### [Task goal]
Lay out every line of the records below as a Markdown table with the columns Row and Line, numbering the rows and leaving out blank lines. Omit the pictures.

### [Available records]

○ ○ ○ ○

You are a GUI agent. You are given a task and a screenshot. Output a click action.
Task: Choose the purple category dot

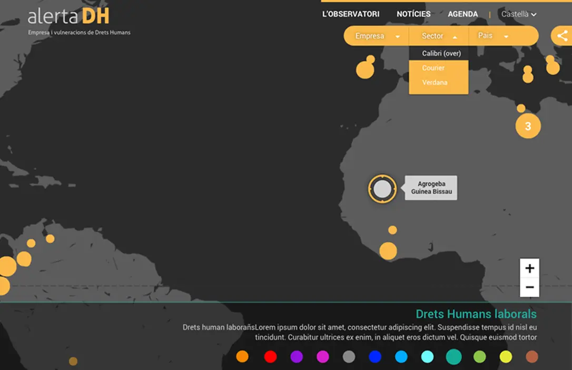coord(297,357)
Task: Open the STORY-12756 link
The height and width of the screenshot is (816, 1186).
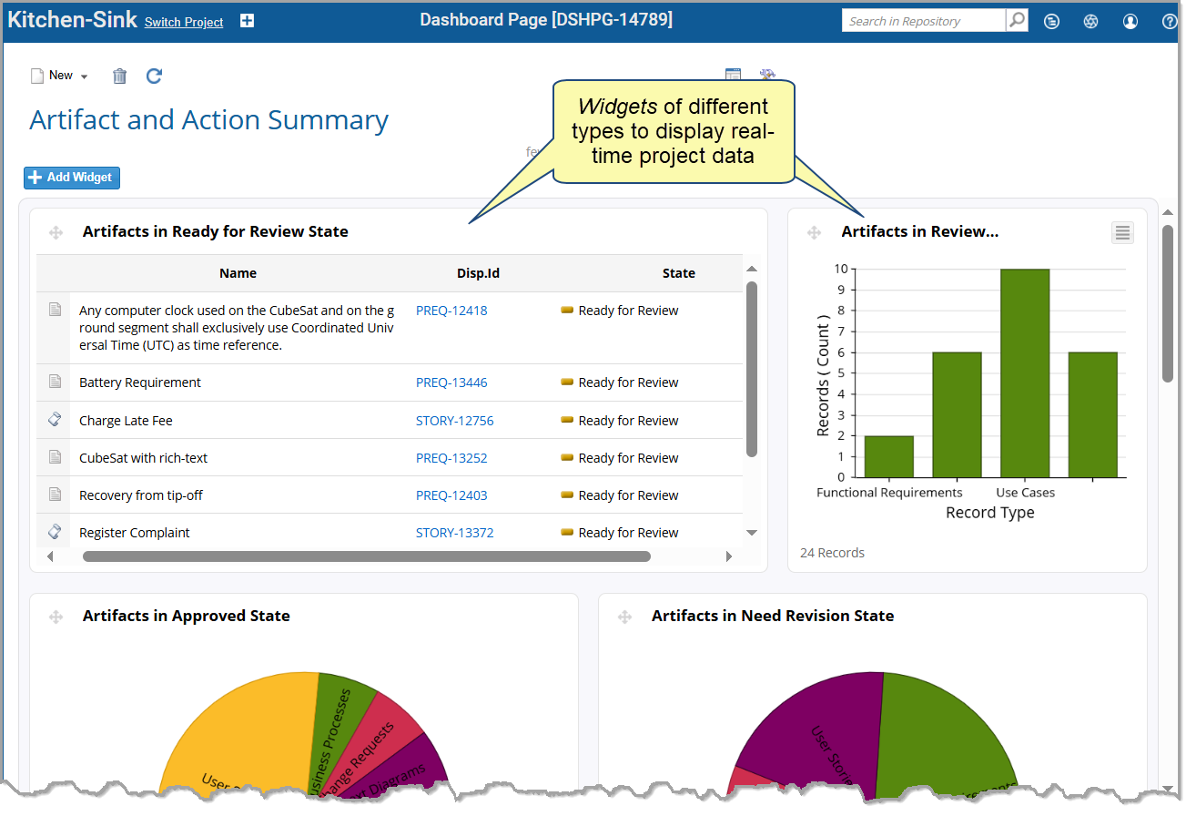Action: pyautogui.click(x=454, y=421)
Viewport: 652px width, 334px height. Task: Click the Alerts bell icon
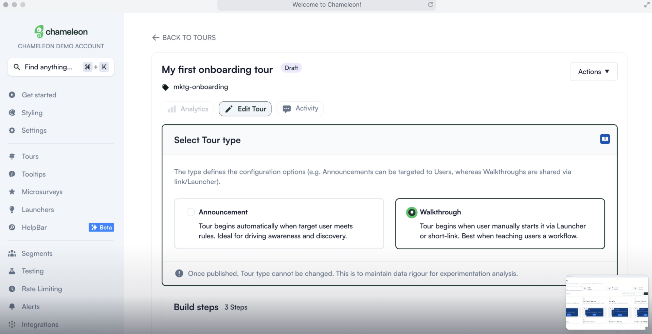[x=12, y=306]
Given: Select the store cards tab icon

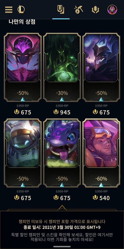Looking at the screenshot, I should pyautogui.click(x=61, y=9).
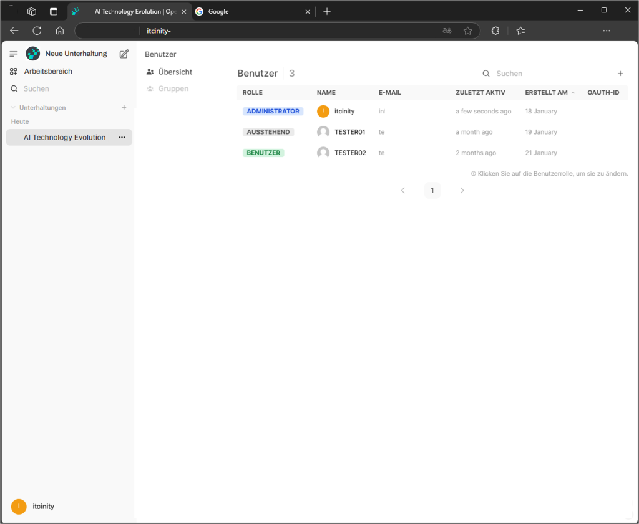Select the Gruppen tab
The image size is (639, 524).
tap(173, 89)
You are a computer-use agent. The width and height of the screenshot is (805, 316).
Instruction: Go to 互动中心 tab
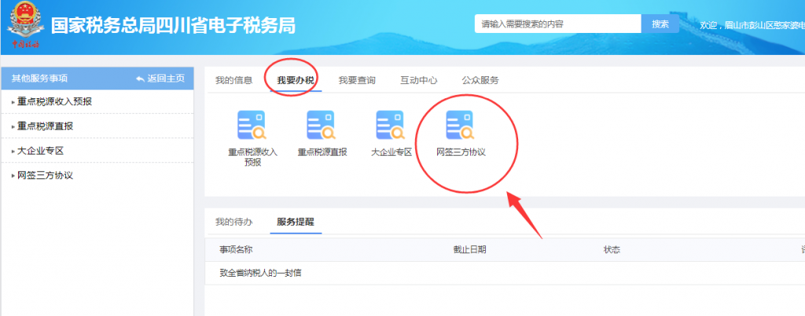pos(418,80)
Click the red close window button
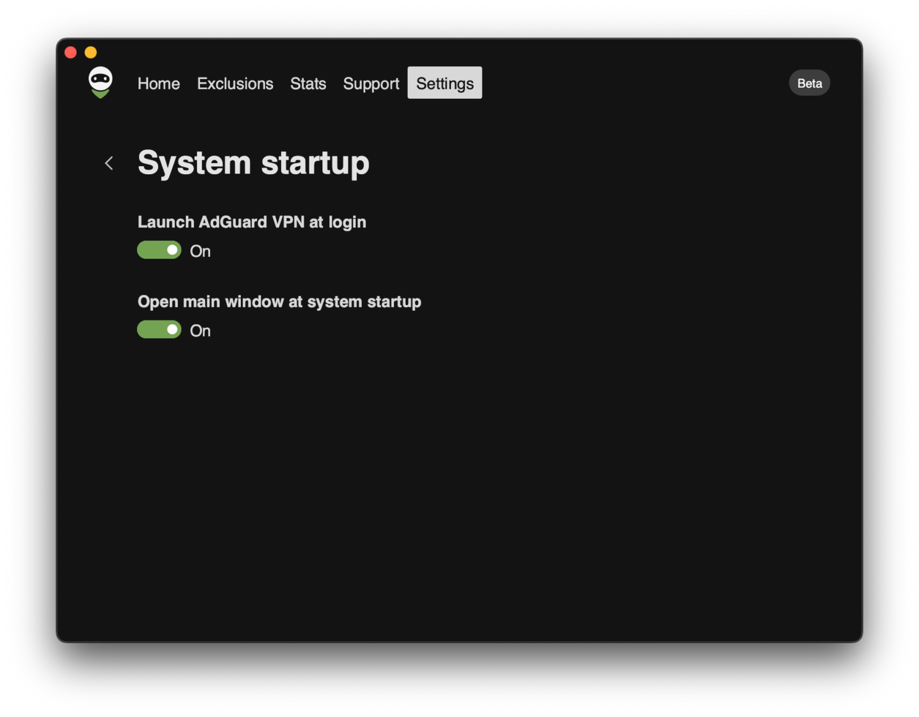 (x=70, y=52)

○ ○ ○ ○

### [Solution]
| Row | Line |
|---|---|
| 1 | You are a GUI agent. You are given a task and a screenshot. Output a click action. |
| 2 | Task: Choose the purple category dot |
| 3 | coord(297,357) |
| 4 | Task: Open the STORY-12756 link |
| 5 | The height and width of the screenshot is (816, 1186). |
| 6 | Action: pyautogui.click(x=454, y=421) |
| 7 | Viewport: 652px width, 334px height. Task: Click the Alerts bell icon |
| 8 | [x=12, y=306] |
| 9 | Given: Select the store cards tab icon |
| 10 | Looking at the screenshot, I should pyautogui.click(x=61, y=9). |
| 11 | Select the Gruppen tab |
| 12 | The image size is (639, 524). |
| 13 | tap(173, 89) |
| 14 | You are a computer-use agent. The width and height of the screenshot is (805, 316). |
| 15 | Instruction: Go to 互动中心 tab |
| 16 | pos(418,80) |
| 17 | Click the red close window button |
| 18 |  (x=70, y=52) |